Thursday posts are short, off-the-cuff musings for paid subscribers of the newsletter that mostly touch on whatever’s on Randy’s mind that week,
Earlier in the week, I had put in an order for some items at an online store for a niche item. Then, after about a business day, I get the email that my item has shipped and has the attached tracking number. I, of course, click on the provided link to check out the tracking information from the carrier’s web site. And, to no one’s surprise, the tracking number can’t be found in the carrier’s system yet.
Having worked on similar e-commerce systems before, I have a pretty good idea what has happened. The store used Shopify as their e-commerce vendor, and the order handling system had sent me the email more or less when an employee at the store printed out the necessary shipping labels and packing slips to fulfill the order. For any number of reasons, the box with all my items in it has not be handed over to be scanned by shipping carrier and entered into their system.
The end result of all this is that I’m somewhat frustrated as a customer since I was promised information that doesn’t exist yet. The obvious ideal would be for the store to not send me my shipping information until the moment it is handed over to the shipping carrier and entered into the tracking system. For extremely large retailers that have a high amount of logistics automation, this can be more or less done. But for a smaller retailer, the solution seems significantly more messy.
And so, this week has me thinking about the processes that link digital data and physical reality.
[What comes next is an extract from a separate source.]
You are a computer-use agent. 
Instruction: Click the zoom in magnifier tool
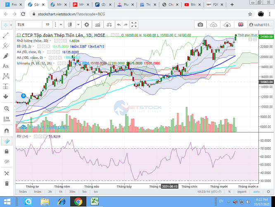(x=7, y=108)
For a lot of my work, and I think a lot of the work many data scientists do, the flow of information and data is usually in a single direction — things originate in the physical world and become digital data or stuff is digital data from the beginning and never leaves. This often manifests itself as customers and end users inputting data into a system, somehow sensors sending telemetry into our data pipelines. Because of focus, we’re used to thinking about the intricacies of data collection. We know to question whether our sensors are wrong or if we’re encountering user error or bugs in our quirky data.
But how often do most of us think about data flowing in the other direction, where digital systems are used to trigger some process out in the real world, like an employee going to the warehouse to pick and pack an order, that then can trigger another data event later. We’ve suddenly gone from the realm of “data work” into some form of process design.
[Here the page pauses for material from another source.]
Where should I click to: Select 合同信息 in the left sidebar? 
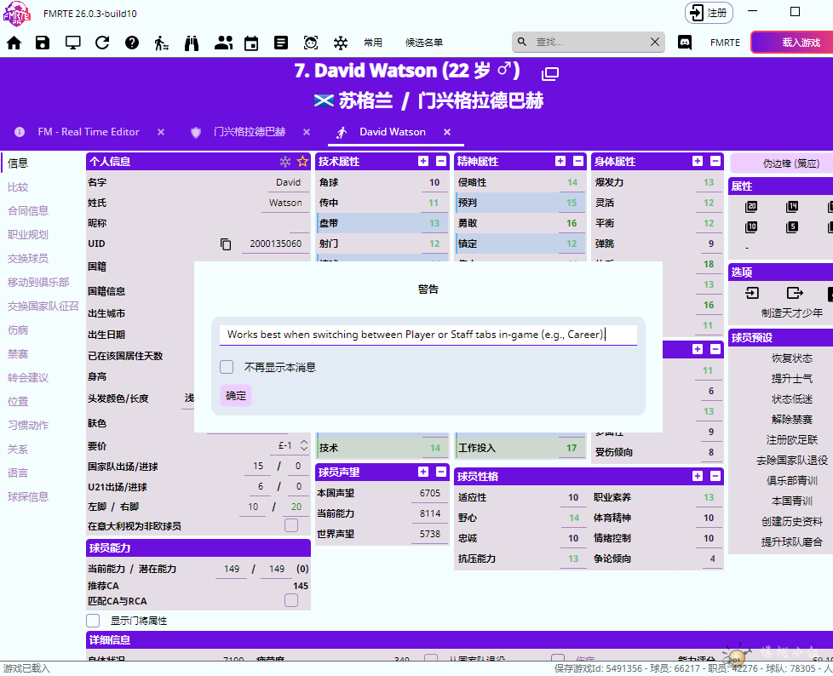[x=28, y=210]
Suddenly, all sorts of complicated things come into play, namely human behavior. As an example, take the store I ordered from and got that “too early” shipping email. We could probably improve the process by adding a step where we don’t send the email when the label is first printed, but wait until the item is packed and put on the loading dock. Workers could use a custom system to scan the packages then and use that to send off the emails and reduce the gap between the email and when the shipping truck picks it up. Solved!
But what happens if there’s an inevitable mistake and an outgoing box doesn’t get scanned. Now the customer won’t ever get their email and the item will just show up unexpectedly at their door. There’s probably be some customers that get angry and complain, maybe even initiate a chargeback.
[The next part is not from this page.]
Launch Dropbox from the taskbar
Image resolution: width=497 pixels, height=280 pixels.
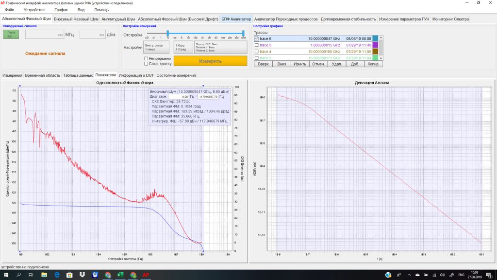point(82,275)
Moreover, if the humans get overworked in the system, not only will the chance of errors happening increase, they might actually modify the process completely to suit their needs. Maybe they gather a list of all the shipping labels on the dock and wait until the end of the day to feed them into the system all at once. Maybe this is compatible with whatever process you’ve defined, maybe it doesn’t.
Why not have the shipping carrier send the email when THEY scan it instead — that’d be so much more reliable! Except that involves passing personal information to the carrier and opens huge privacy questions, assuming the carrier is willing to take that information in the first place.
Even for a simple example with a simple goal, this stuff gets very difficult and requires a lot of thinking, testing, and running trials. Imaging more complex processes that require feedback loops between they physical and digital spaces. It is something that is outside the usual skills that is expected of a typical data scientist.
But don’t be surprised if we’re asked to contribute to the design of such processes — since we’re primary consumers of the data generated by such systems, our input is often sought out during the design phase. We know enough to put in a specification that we need certain kinds of timestamps with certain kinds of guarantees in order to create data products that will give a certain result. For example, we can tell designers that we need to have the best estimate of when a package enters the shipping carrier’s systems so that we can send our emails out at the right time. It’s up to the process designers to figure out what’s the best way to give us that information while balancing all the other things they need.
I suppose being forced to take the role of data engineer for a bunch of things and being forced to take ownership of so many data collection related decisions, it’s refreshing to be able to defer to other people who have more experience in building out business processes. You can learn a lot from watching people who are experts at design, human factors, usability research, and other fields contribute knowledge hat makes stuff work.
And then, after a ton of work, equipment expense, and employee training, we might have a system that won’t annoy a customer with an email sent a day too early.
Totally worth it.